* BEGIN *
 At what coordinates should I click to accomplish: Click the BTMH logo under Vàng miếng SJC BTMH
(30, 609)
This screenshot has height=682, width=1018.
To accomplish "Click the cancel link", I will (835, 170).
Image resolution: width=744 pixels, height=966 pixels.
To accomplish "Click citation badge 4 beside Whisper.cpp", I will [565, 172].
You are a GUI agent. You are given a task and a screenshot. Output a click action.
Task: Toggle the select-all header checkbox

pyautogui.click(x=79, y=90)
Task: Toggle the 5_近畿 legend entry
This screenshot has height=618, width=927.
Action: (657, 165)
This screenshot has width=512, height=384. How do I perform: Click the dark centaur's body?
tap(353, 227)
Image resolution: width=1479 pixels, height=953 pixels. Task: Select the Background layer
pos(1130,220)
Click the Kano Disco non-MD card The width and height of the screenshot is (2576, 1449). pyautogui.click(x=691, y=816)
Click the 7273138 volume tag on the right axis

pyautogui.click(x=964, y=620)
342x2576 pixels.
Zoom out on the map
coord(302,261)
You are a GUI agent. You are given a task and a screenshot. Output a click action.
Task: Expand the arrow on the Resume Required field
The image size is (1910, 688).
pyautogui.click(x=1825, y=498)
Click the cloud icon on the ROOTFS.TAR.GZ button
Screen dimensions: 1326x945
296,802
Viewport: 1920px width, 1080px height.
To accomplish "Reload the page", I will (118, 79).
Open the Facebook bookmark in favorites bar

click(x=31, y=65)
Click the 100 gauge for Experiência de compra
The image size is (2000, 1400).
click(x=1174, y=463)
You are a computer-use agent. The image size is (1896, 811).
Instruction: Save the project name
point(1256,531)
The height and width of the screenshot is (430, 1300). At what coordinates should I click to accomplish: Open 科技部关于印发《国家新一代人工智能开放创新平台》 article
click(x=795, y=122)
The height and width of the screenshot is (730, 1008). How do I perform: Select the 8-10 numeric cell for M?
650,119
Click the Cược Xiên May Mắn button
* END *
Exercise requirements: Retype every line of the records above verbatim.

Task output:
 At what coordinates should I click to accomplish: Click the BTMH logo under Vàng miếng SJC BTMH
(30, 609)
This screenshot has height=682, width=1018.
To accomplish "Click the cancel link", I will (835, 170).
Image resolution: width=744 pixels, height=966 pixels.
To accomplish "Click citation badge 4 beside Whisper.cpp", I will [565, 172].
You are a GUI agent. You are given a task and a screenshot. Output a click action.
Task: Toggle the select-all header checkbox

pyautogui.click(x=79, y=90)
Task: Toggle the 5_近畿 legend entry
This screenshot has height=618, width=927.
Action: (657, 165)
This screenshot has width=512, height=384. How do I perform: Click the dark centaur's body?
tap(353, 227)
Image resolution: width=1479 pixels, height=953 pixels. Task: Select the Background layer
pos(1130,220)
Click the Kano Disco non-MD card The width and height of the screenshot is (2576, 1449). pyautogui.click(x=691, y=816)
Click the 7273138 volume tag on the right axis

pyautogui.click(x=964, y=620)
342x2576 pixels.
Zoom out on the map
coord(302,261)
You are a GUI agent. You are given a task and a screenshot. Output a click action.
Task: Expand the arrow on the Resume Required field
The image size is (1910, 688).
pyautogui.click(x=1825, y=498)
Click the cloud icon on the ROOTFS.TAR.GZ button
Screen dimensions: 1326x945
296,802
Viewport: 1920px width, 1080px height.
To accomplish "Reload the page", I will (118, 79).
Open the Facebook bookmark in favorites bar

click(x=31, y=65)
Click the 100 gauge for Experiência de compra
The image size is (2000, 1400).
click(x=1174, y=463)
You are a computer-use agent. The image size is (1896, 811).
Instruction: Save the project name
point(1256,531)
The height and width of the screenshot is (430, 1300). At what coordinates should I click to accomplish: Open 科技部关于印发《国家新一代人工智能开放创新平台》 article
click(x=795, y=122)
The height and width of the screenshot is (730, 1008). How do I perform: Select the 8-10 numeric cell for M?
650,119
Click the Cược Xiên May Mắn button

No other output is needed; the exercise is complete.